Source records section start
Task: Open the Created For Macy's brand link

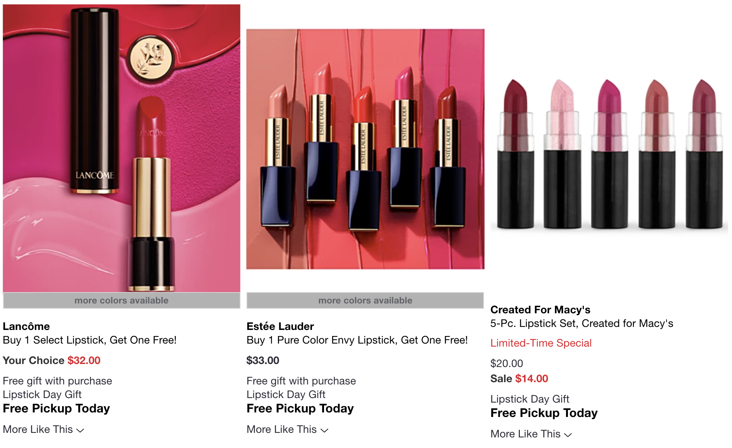Action: tap(540, 310)
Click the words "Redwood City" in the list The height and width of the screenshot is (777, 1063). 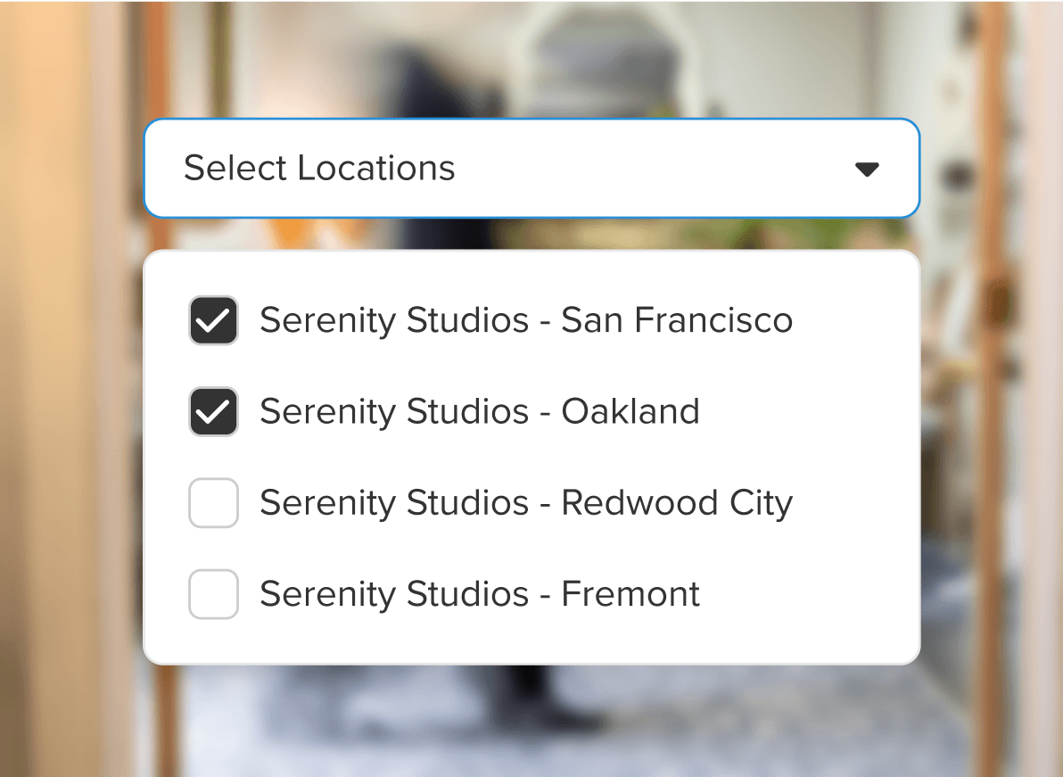pyautogui.click(x=676, y=503)
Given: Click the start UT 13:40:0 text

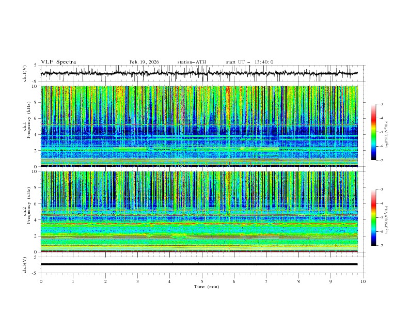Looking at the screenshot, I should (x=249, y=62).
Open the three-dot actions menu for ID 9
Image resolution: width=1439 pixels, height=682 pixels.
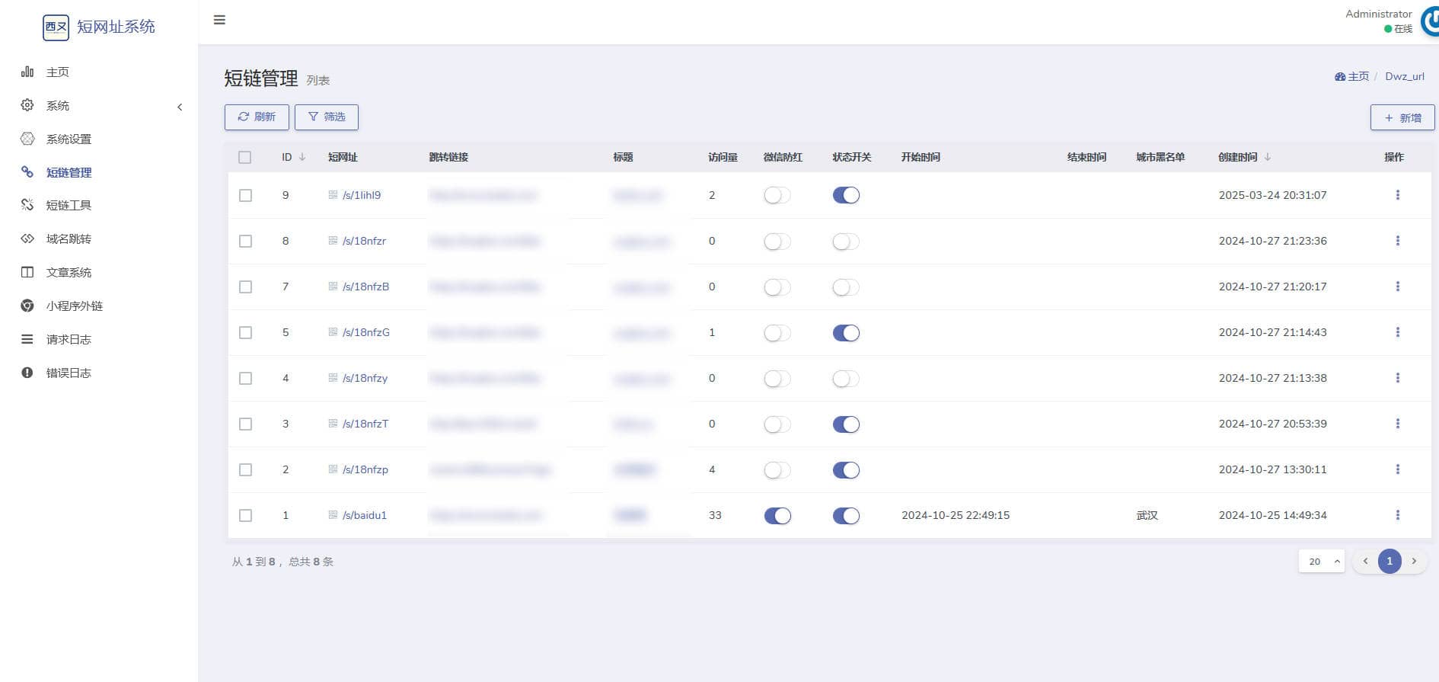click(1397, 195)
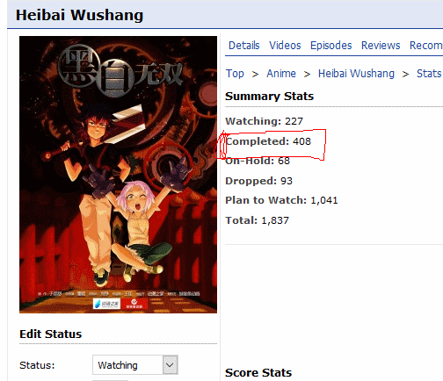Click the Status dropdown arrow button
Viewport: 443px width, 381px height.
pos(171,365)
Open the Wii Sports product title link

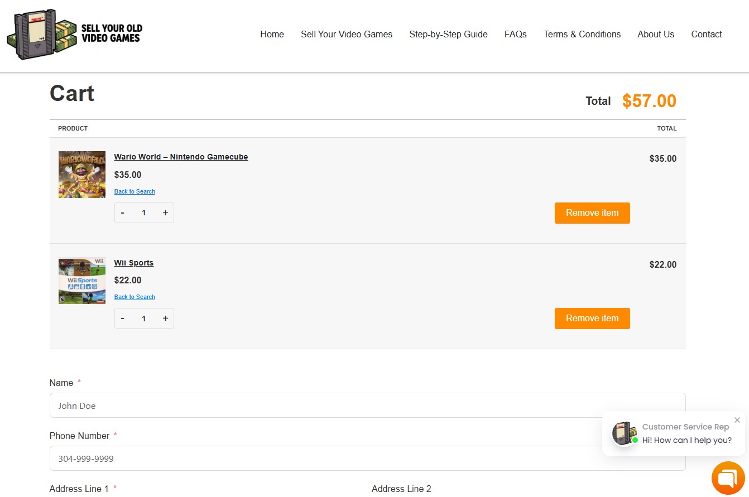tap(134, 263)
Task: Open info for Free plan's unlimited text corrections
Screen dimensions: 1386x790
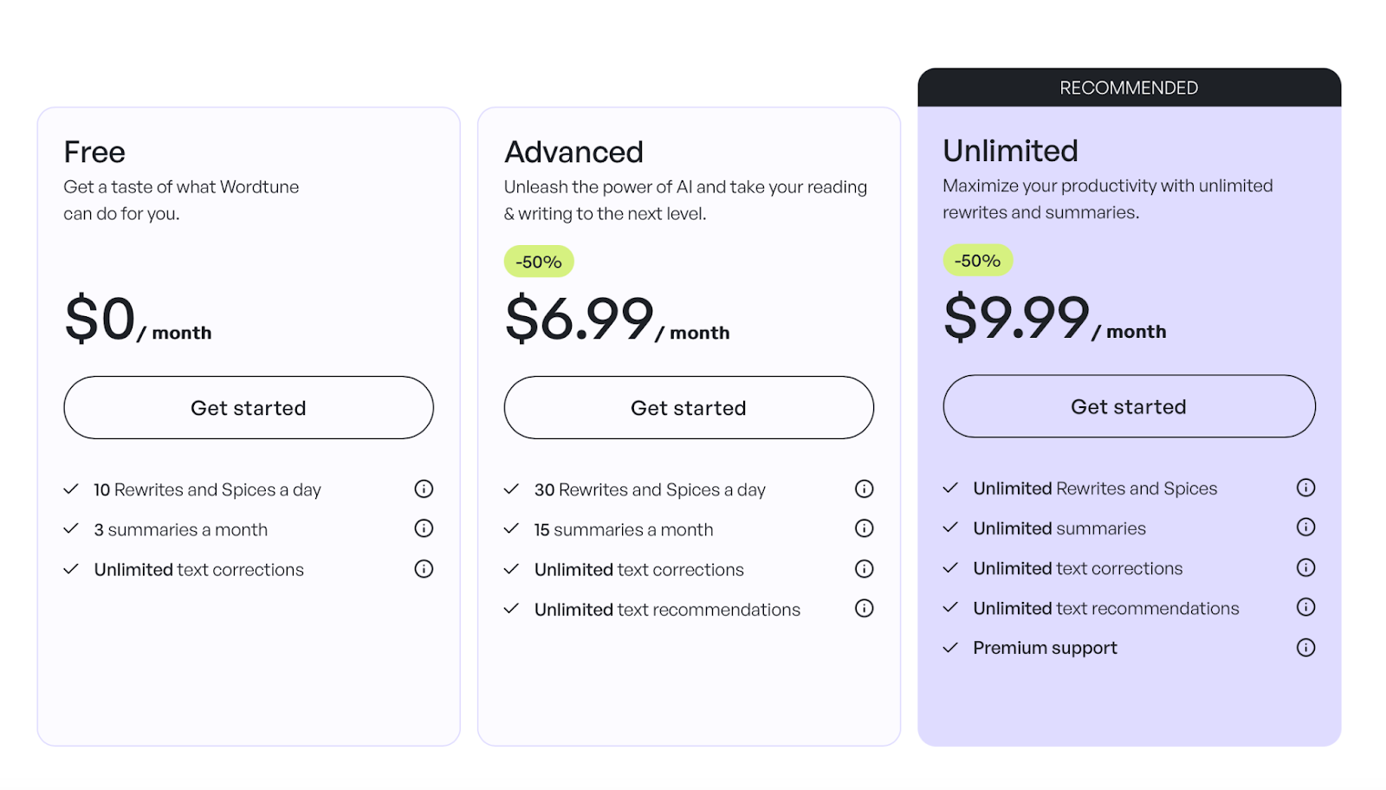Action: click(424, 569)
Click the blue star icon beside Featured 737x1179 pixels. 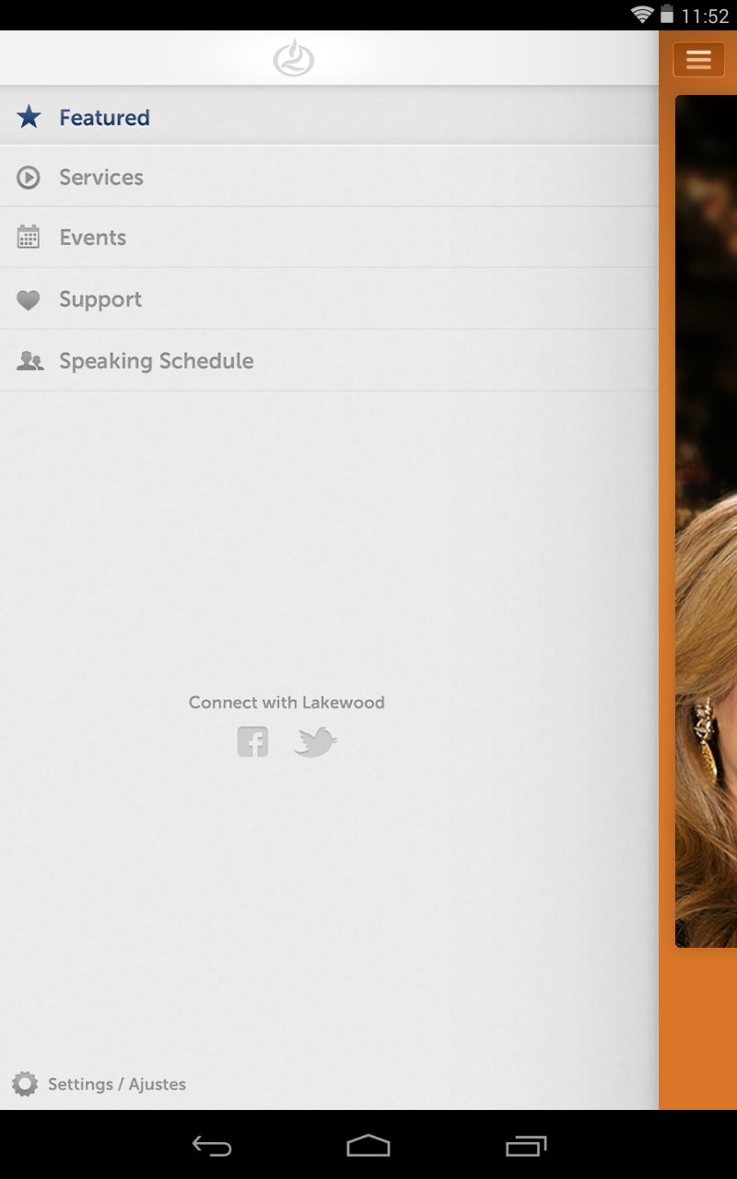(29, 117)
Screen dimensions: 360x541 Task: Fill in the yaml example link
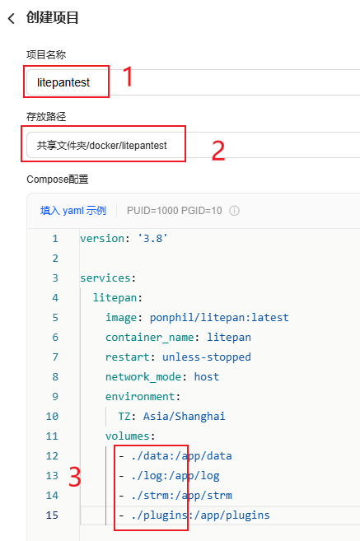(x=72, y=211)
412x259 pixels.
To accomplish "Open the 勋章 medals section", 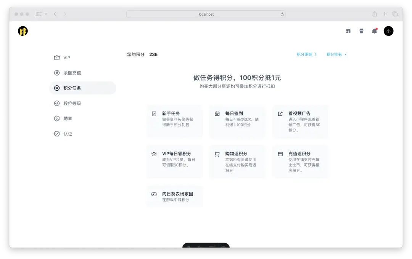I will coord(69,118).
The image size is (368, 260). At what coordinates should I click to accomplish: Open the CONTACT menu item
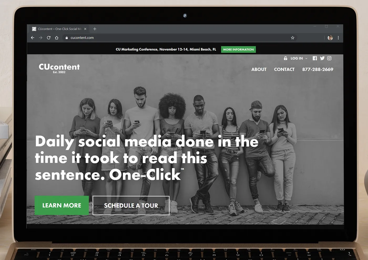(284, 69)
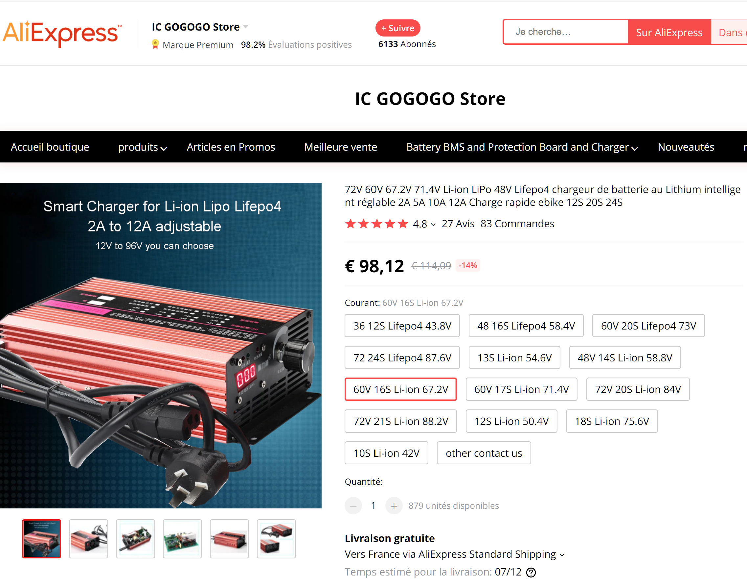
Task: Expand the 4.8 rating breakdown chevron
Action: click(x=433, y=225)
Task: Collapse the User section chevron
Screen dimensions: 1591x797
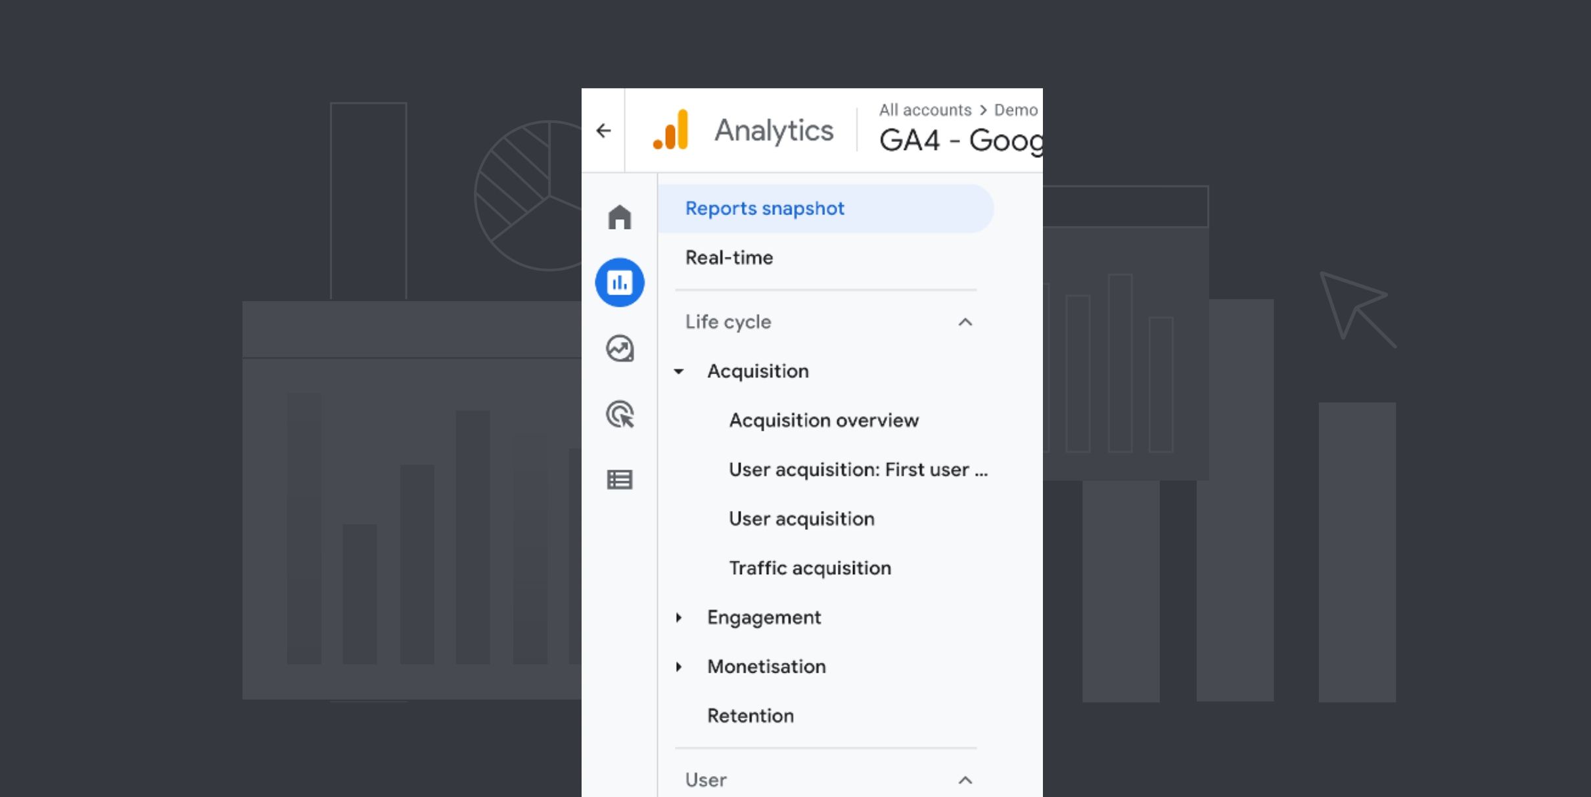Action: pos(965,781)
Source records section end
• What the task requires: Return, exactly and without extra lines, everything from the line with "Task: Collapse the User section chevron" through the last line of the material above, both included. Pictures must be dropped.

• Answer space:
Task: Collapse the User section chevron
Screen dimensions: 1591x797
Action: pos(965,781)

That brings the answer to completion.